他不得不承认,失去静歌,对他的打击太沉重了。
脑海中不由自主浮现出一道红衣的俏丽身影。
神采奕奕,英姿飒爽,白皙精致的面容上,永远带着让人暖心的笑……
静歌——
为什么死了?
云其祯头疼如裂,双手抓住头发,紧紧闭上眼睛。
如果过去能重来一遍,他一定不会让静歌送死。
“哼,你为了静歌那个女人,居然打我?”梨花恼羞成怒,不依不饶地撒泼,“别忘了我是你八抬大轿请来的,我不是普通女人,我是修炼者,你竟然敢动手打我!”
整个月仙大陆上,才有几百修炼者。
修炼者在普通人面前,几乎是绝世傲立的存在。
修炼者大体分为天地玄黄四大阶。
梨花虽然还没有突破黄阶,也没修炼过功法,不会任何法术。
但她体内有灵力。
有高人给她丹田里输灵气,所以她是实打实的女修。
因为有了这道灵力,她能保持容颜不老。
别看她三十多快奔四十了,但外表看起来还是二十多岁的样子。
当然,年龄是秘密,不能让太子知道。
不管怎么说,因为是修炼者,她这辈子根本不用努力。
随便傍上一个男人,都是身份尊贵的豪门贵胄。
能让她享受一生荣华富贵。
云其祯这时心头火气,看着梨花又撒泼又造作的模样,真怀疑自己以前是不是眼瞎了。
为什么能看上这种货色,而不要静歌?
还有令仪那个满嘴谎话的贱人,竟然能迷了他的心。
“滚开!”云其祯冷喝一声。
“我知道你心里想着静歌,你就是喜欢她,亲手杀了她,你心里不舒服,所以拿我撒气。”梨花哼哼唧唧哭着。
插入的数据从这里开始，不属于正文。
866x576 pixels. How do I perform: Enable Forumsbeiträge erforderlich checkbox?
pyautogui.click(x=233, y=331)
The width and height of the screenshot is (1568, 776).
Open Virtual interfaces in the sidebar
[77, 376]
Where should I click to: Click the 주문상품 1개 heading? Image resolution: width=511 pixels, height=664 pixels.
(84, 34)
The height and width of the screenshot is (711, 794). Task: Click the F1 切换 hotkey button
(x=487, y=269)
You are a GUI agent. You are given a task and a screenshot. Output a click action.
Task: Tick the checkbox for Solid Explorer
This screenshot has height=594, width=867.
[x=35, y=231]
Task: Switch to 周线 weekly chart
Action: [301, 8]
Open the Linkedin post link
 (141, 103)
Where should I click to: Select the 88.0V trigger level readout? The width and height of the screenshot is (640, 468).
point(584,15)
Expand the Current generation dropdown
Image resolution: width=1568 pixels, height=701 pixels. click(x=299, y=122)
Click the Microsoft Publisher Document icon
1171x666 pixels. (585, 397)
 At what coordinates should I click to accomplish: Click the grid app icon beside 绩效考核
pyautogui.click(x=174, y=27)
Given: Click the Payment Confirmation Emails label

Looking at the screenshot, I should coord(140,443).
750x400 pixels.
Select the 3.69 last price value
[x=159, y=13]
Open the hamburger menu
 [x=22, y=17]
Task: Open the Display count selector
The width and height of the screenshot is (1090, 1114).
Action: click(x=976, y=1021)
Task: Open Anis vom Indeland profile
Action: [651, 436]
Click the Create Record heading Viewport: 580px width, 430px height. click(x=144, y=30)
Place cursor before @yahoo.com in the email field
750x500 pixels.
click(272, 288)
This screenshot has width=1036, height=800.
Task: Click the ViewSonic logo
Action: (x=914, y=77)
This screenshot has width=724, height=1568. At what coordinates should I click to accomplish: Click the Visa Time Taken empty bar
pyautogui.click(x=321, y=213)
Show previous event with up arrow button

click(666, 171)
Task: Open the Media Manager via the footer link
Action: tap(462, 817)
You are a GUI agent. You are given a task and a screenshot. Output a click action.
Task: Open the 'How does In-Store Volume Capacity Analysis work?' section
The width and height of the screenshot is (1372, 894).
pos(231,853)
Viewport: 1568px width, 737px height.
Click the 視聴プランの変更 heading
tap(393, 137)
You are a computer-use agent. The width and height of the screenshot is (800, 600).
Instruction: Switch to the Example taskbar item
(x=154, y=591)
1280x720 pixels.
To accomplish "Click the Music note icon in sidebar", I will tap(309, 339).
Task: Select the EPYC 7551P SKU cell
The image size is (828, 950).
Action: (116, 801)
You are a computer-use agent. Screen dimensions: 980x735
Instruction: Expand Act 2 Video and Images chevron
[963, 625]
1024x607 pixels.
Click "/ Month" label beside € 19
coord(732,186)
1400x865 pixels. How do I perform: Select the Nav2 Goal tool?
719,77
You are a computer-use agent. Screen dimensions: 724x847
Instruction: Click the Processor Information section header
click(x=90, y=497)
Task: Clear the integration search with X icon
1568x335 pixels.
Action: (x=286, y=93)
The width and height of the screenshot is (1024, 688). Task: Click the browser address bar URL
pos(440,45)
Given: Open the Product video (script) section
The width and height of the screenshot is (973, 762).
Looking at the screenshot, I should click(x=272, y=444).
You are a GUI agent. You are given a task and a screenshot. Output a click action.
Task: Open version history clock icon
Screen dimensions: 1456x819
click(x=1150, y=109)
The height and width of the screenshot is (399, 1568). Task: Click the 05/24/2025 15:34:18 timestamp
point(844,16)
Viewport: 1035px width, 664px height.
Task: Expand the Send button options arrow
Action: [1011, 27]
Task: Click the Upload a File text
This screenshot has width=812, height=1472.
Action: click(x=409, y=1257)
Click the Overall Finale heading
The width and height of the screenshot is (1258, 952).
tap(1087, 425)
云其祯心烦得要死,“我不喜欢静歌,我亲手杀了她,从来没有心软过。”
“你不喜欢她,为什么她死你总闷闷不乐,不管做什么事都走神,每天静歌长静歌短提到她?活着的人你不想,偏偏去惦念一个死人,还说不喜欢她!”
梨花一句句叫喊出来,好像一把利剑刺在云其祯心上。
他的脑袋仿佛要炸裂开,静歌那笑颜绽放的面容一次次冲击着他,几乎要把他整个人撕碎。
他双眼通红,猛地一把掐住梨花的脖子,面目狰狞,疯狂地吼叫着:“我再跟你说一遍,我不喜欢静歌,我也不惦念她,她死一百遍我都不心疼!”
……
离开野坟地后,柳若嫄乘马车打道回府。
崇烈刚回京城两天,正要去柳府姨母家拜访,于是一路骑马护送三人。
路上柳若嫄坐在马车中,仍是沉默不语。
跟来时相比,她手上多了一处伤口。
碎玉片刺破手心,她不觉得疼痛。
真正疼的,是她的心。
手上缠着一团白纱,有血迹隐隐透出来,她却毫无知觉,眉头都没皱一下。
彩宁和屏香见她心情不佳,也不好硬找话题。
于是三人各自想着心事,乘马车颠颠簸簸回柳府。
崇烈骑马跟在车外面,一路见京城的热闹盛景,跟三年前他离开时相差不多。
但路过绮陌红楼时,却看见一片废墟灰烬。
他默默低头。
绮陌红楼没了,那个明艳俏丽的红衣身影深深锁在他心底。
从今往后,他封存起来,珍藏永久。
马车一路行至柳府门口。
柳若嫄下车,打算跟崇烈一起进府。
这时候发现一个人影站在大门口。
云子缙穿一身朴素的家常衣袍,一副人畜无害的模样,手里还端着一个茶壶。
柳若嫄:“……”
她以为自己眼花了。
用力眨一眨眼睛,再睁开眼时,看见云子缙来到面前,面带一抹温和的笑意。
那笑容带着几分和熙,如空澈澄明,衬着一双眸子宛若星光璀璨,耀眼又夺目,格外魅惑。
柳若嫄被晃得失神,不禁问道:“王爷,你怎么来了?”
“等你回家吃饭——”王爷眯着眼睛靠近她,笑容满溢。
柳若嫄:“……”
回家吃饭?
怎么感觉是个圈套——
好怕啊!
她脸上抽搐一下,干笑道:“不用不用,王爷太客气了,我自己回去吃,不用王爷等。”
说罢,快步往柳府里走去,头也不回一下。
看她好像逃命一样走了,王爷脸上重新凝成冰山。
瑞征从旁边的石狮子后面闪出来,挠一挠脑袋,纳闷说道:“王爷已经这么卑微了,王妃为啥还不高兴?”
女人心,海底针。
太难以琢磨了。
“你出的什么馊主意!”云子缙浑身笼着一层凌冽阴沉的黑气,把茶壶往瑞征手里一塞,“回王府!”
气死他了。
今天有点卑微,他威武霸气的形象全毁了!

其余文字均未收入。